### Task instructions
Begin your copy at the line holding "This screenshot has width=974, height=512." and end it at the last line of the listing. Keep every line exact and leave out the pictures.

### Entries supplied
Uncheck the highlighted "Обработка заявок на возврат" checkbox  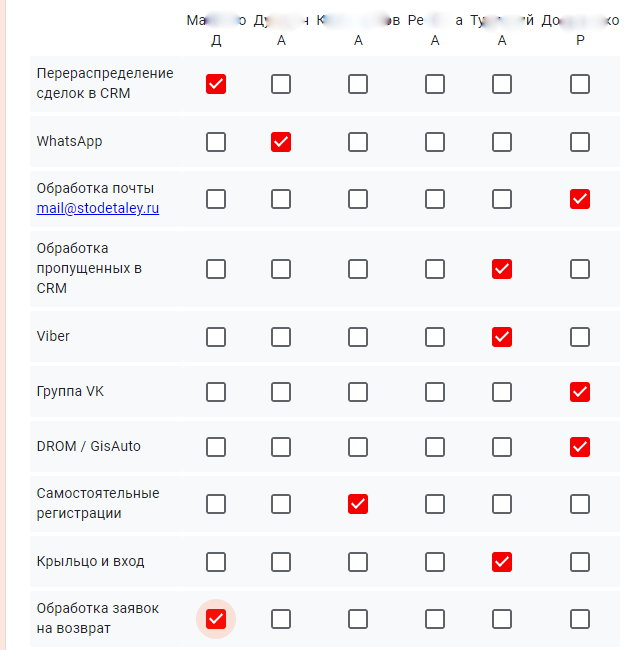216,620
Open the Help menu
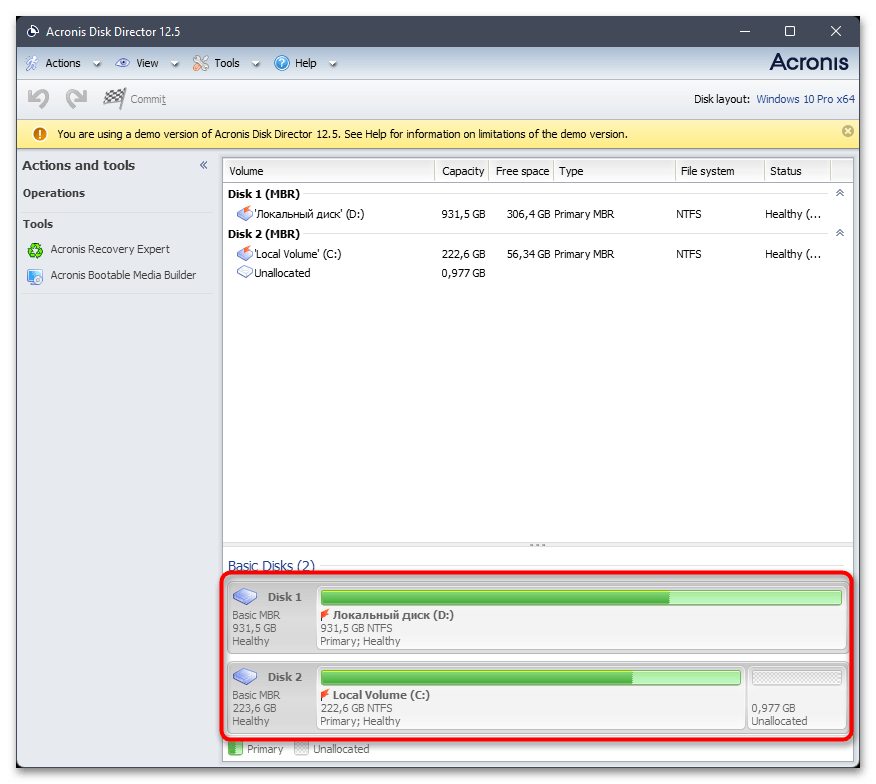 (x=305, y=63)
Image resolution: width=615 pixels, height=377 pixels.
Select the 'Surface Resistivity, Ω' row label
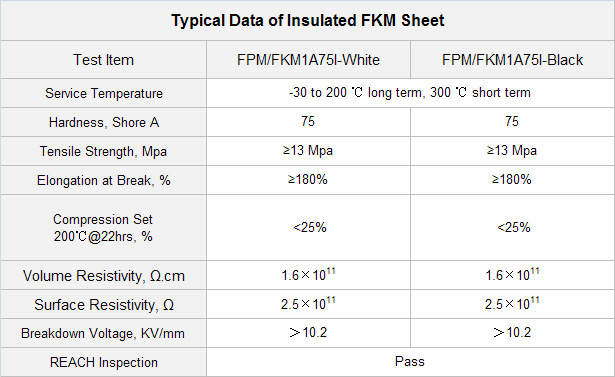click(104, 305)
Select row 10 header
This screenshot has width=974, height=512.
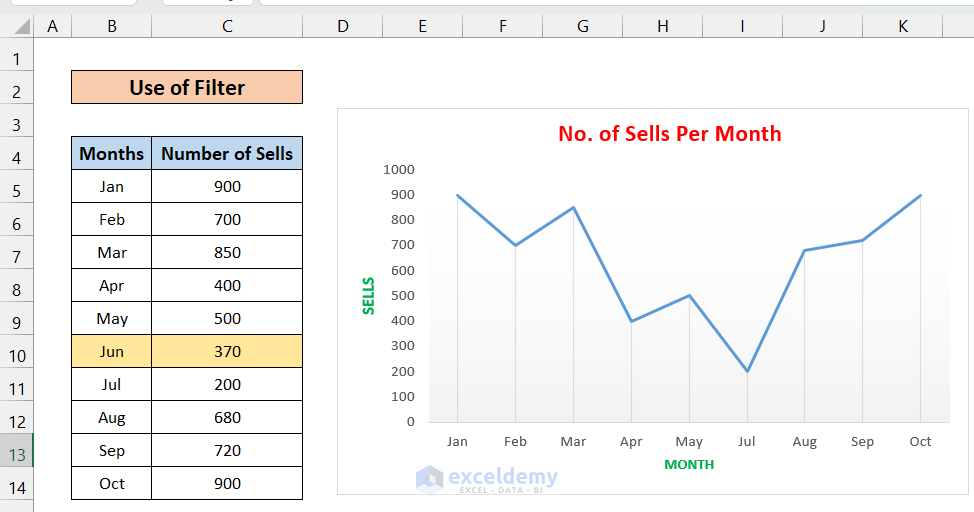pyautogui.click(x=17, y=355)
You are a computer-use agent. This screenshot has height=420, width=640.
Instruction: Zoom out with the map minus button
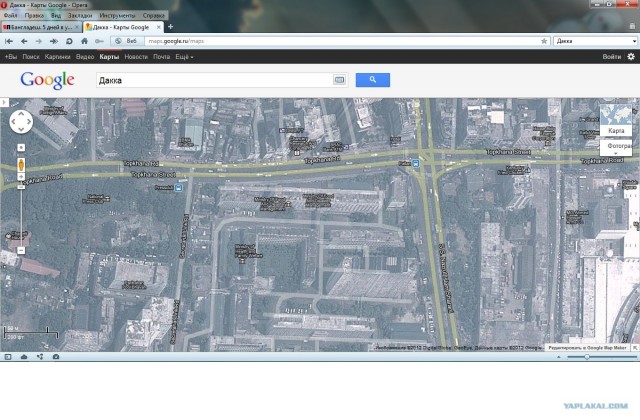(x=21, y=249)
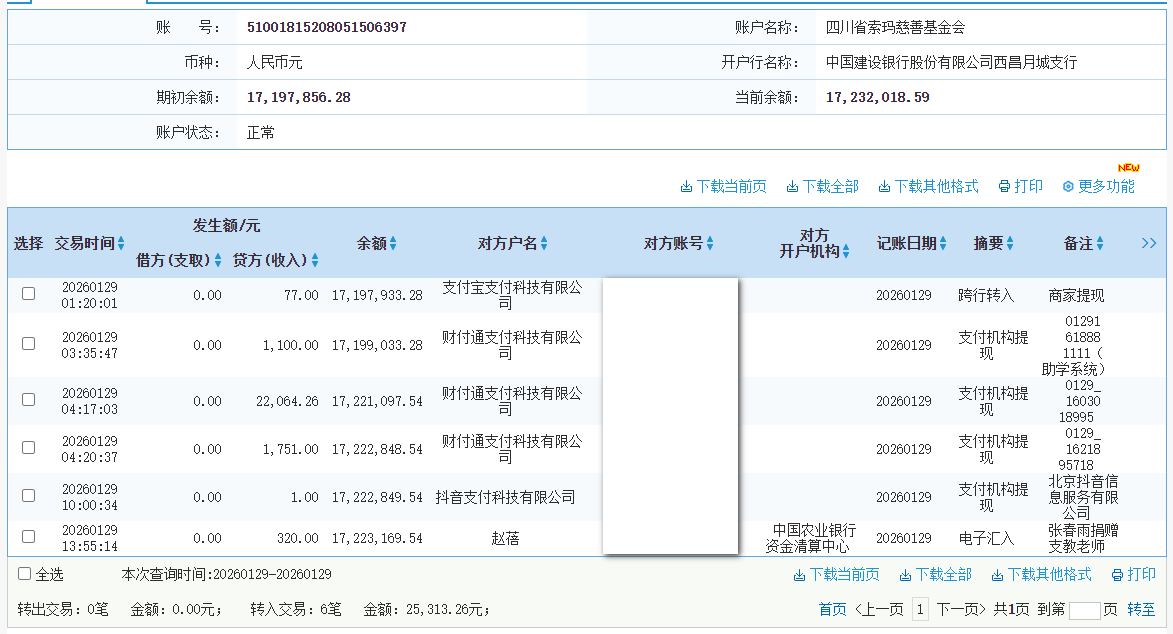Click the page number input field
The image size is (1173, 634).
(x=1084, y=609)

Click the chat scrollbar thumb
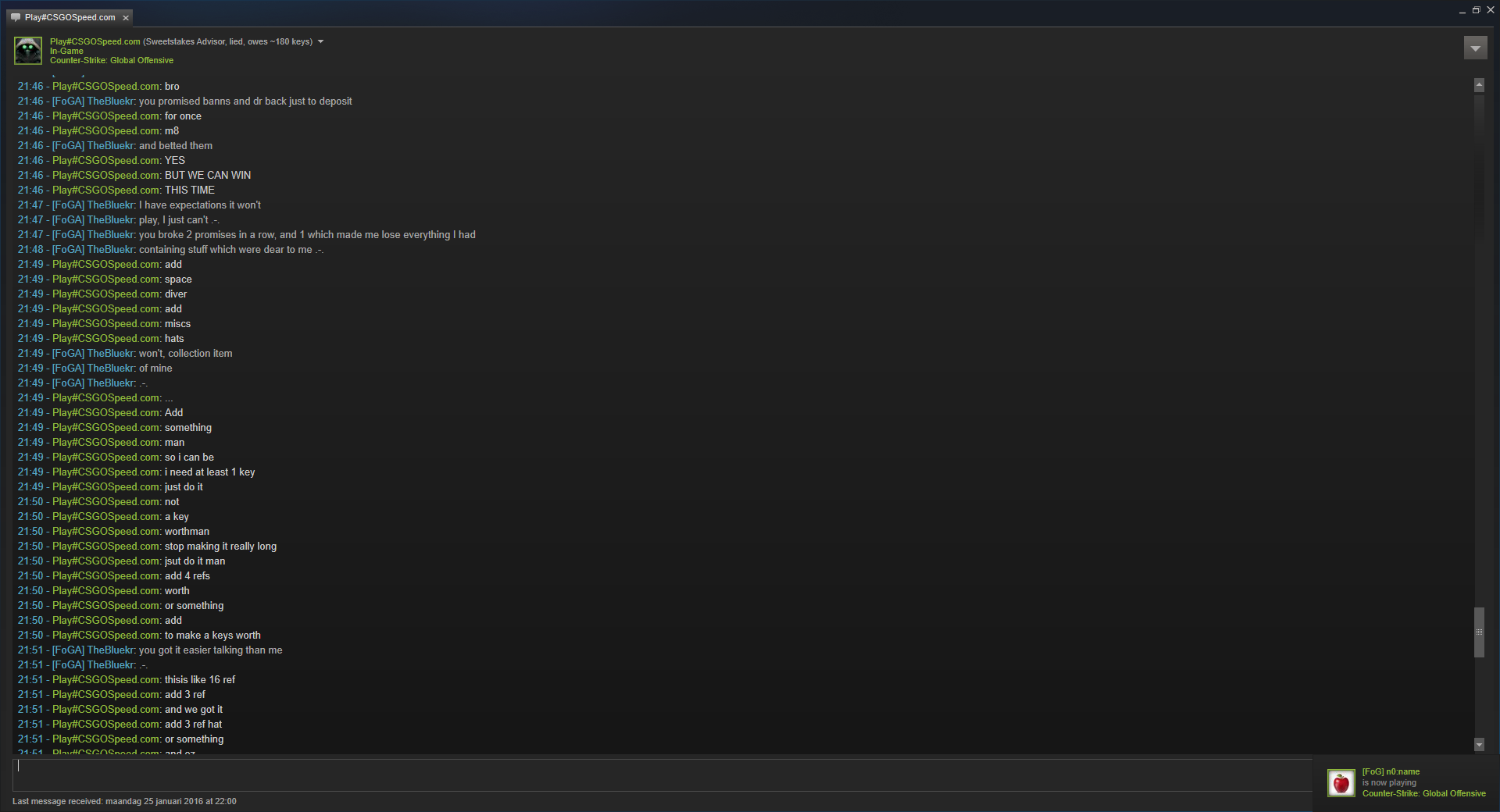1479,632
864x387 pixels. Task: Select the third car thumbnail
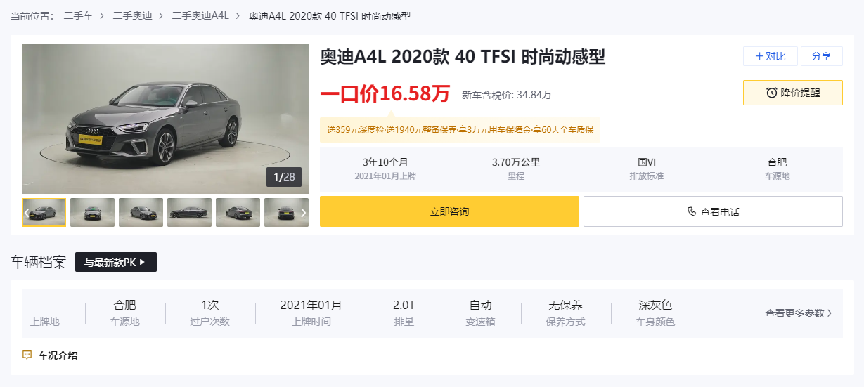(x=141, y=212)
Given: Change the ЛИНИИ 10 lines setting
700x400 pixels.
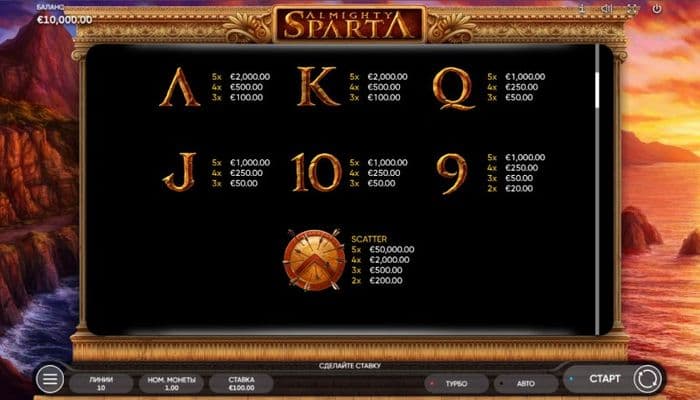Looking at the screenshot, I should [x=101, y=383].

### Reply
This screenshot has width=974, height=512.
pyautogui.click(x=17, y=355)
You are a computer-use agent. This screenshot has height=420, width=640.
Instruction: Zoom out with the map minus button
(x=21, y=249)
Click the page number input field
The image size is (1173, 634).
(x=1084, y=609)

Click the chat scrollbar thumb
1479,632
864x387 pixels. Task: Select the third car thumbnail
(x=141, y=212)
Given: Change the ЛИНИИ 10 lines setting
700x400 pixels.
Looking at the screenshot, I should [x=101, y=383].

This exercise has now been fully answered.